(Collected data)
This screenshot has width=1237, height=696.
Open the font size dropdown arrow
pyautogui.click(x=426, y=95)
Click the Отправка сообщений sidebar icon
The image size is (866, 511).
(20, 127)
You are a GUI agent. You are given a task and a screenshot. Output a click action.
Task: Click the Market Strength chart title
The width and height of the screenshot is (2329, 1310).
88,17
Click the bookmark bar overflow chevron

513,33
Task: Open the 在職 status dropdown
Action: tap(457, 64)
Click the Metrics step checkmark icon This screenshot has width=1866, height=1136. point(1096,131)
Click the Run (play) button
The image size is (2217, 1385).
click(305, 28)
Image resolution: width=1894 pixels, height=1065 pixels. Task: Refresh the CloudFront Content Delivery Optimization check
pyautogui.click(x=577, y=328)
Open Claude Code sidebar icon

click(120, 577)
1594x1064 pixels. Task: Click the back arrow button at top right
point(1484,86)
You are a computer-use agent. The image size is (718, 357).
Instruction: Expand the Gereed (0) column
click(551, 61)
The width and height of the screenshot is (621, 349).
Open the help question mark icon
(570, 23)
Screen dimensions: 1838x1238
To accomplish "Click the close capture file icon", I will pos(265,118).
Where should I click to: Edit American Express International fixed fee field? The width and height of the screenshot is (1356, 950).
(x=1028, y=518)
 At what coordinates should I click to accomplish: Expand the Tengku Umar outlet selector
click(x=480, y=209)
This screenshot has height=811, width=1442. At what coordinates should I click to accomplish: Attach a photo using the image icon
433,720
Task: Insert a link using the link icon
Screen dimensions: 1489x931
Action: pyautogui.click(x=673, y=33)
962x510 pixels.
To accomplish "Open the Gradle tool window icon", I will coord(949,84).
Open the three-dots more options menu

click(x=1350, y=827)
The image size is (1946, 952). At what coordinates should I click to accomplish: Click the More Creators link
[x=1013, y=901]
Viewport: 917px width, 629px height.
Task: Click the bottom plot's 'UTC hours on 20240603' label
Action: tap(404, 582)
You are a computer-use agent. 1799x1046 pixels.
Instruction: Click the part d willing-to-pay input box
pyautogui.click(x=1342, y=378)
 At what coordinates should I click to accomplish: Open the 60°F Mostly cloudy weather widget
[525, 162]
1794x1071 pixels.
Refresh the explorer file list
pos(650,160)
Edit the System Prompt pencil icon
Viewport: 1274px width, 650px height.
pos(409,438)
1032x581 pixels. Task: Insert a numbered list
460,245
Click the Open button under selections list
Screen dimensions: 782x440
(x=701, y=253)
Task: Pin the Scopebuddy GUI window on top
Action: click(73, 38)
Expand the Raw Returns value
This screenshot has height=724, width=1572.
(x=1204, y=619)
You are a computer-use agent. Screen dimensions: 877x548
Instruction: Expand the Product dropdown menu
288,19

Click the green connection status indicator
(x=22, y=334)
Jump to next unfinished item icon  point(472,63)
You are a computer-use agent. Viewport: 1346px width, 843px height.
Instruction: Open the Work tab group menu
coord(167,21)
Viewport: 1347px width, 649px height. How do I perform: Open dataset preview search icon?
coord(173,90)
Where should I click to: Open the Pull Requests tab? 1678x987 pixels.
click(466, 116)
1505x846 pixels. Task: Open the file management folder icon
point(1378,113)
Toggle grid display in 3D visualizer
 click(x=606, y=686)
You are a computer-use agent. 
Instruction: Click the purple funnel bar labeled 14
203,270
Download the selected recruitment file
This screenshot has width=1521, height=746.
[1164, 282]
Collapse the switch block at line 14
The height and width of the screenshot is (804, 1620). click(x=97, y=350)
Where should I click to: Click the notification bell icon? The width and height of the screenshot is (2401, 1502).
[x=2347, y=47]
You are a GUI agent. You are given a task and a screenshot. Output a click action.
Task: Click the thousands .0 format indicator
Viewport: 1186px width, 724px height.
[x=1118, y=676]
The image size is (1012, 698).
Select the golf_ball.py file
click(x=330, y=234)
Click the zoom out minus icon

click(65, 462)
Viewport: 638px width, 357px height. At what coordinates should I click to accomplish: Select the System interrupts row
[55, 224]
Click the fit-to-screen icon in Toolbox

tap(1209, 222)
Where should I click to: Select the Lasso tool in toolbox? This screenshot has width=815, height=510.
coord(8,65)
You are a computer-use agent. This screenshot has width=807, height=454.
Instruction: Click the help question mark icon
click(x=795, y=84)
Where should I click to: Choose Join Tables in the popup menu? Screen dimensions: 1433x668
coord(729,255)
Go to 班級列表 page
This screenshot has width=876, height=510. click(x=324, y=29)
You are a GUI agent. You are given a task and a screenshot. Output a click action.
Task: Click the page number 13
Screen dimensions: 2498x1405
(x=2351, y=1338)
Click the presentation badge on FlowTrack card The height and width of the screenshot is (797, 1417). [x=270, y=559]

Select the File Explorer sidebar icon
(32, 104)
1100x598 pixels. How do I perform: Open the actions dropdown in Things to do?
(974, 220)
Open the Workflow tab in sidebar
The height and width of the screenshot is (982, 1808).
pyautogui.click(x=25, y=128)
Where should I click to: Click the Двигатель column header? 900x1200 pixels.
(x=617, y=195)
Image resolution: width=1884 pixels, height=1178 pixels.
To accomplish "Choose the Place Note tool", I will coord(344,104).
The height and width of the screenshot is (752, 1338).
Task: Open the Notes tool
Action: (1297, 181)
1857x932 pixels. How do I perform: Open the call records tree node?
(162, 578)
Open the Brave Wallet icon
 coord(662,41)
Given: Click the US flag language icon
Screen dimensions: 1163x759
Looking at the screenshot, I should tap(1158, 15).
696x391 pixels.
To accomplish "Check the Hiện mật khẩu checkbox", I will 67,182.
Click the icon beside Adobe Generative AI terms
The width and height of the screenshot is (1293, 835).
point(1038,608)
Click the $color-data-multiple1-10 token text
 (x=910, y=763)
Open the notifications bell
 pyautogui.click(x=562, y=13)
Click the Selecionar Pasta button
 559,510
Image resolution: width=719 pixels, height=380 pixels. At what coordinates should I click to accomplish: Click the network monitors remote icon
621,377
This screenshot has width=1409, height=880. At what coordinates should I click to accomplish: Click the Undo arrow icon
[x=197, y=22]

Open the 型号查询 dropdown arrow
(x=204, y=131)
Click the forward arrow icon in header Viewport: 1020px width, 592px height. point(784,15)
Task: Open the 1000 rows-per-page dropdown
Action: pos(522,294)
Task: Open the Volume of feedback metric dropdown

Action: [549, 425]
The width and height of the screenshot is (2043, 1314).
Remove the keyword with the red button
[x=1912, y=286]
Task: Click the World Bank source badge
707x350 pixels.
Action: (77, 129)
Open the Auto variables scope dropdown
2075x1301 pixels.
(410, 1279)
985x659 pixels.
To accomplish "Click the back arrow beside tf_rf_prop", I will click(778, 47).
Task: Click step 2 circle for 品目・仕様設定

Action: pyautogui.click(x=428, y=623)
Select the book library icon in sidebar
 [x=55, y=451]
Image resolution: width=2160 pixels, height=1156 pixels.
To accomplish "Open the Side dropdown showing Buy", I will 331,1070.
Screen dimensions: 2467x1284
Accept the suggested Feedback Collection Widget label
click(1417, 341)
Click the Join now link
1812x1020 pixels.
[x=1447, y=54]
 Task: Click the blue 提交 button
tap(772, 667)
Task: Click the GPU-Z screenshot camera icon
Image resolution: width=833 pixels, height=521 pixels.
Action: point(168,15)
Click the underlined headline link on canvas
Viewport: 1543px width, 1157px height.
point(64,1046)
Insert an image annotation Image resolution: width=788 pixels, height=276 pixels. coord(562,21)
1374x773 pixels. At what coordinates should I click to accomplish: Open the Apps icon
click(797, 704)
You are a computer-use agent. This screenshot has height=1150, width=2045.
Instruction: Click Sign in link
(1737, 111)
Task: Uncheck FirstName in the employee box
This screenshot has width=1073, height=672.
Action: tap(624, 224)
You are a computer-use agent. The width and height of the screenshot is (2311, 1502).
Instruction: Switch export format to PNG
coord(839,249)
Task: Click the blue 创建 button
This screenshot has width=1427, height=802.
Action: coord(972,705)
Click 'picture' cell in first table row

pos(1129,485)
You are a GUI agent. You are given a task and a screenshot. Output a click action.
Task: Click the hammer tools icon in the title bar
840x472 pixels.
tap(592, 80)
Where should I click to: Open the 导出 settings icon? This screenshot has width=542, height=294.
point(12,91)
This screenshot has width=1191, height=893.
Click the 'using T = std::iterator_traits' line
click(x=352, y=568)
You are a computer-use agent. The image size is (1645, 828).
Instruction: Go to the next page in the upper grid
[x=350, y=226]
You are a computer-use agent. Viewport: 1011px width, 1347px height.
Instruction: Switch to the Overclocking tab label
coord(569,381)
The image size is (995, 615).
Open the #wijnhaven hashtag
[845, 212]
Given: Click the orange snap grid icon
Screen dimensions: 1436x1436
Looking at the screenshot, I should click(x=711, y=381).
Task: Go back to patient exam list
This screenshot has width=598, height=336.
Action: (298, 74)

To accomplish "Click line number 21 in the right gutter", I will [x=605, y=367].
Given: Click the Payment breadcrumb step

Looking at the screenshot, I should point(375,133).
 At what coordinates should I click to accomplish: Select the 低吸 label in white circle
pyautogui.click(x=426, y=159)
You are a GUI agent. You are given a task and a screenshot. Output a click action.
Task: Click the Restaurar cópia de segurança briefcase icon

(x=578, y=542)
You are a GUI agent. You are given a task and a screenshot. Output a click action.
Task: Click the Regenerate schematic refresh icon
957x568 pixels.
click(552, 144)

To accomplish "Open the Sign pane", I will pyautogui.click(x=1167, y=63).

ASSIGNMENT >> Word for word, restate the lines of the data above that fall between the line holding "Image resolution: width=833" and the line holding "Insert an image", inclusive, and no other lines.

ANSWER >>
Image resolution: width=833 pixels, height=521 pixels.
Action: point(168,15)
Click the underlined headline link on canvas
Viewport: 1543px width, 1157px height.
point(64,1046)
Insert an image annotation Image resolution: width=788 pixels, height=276 pixels. coord(562,21)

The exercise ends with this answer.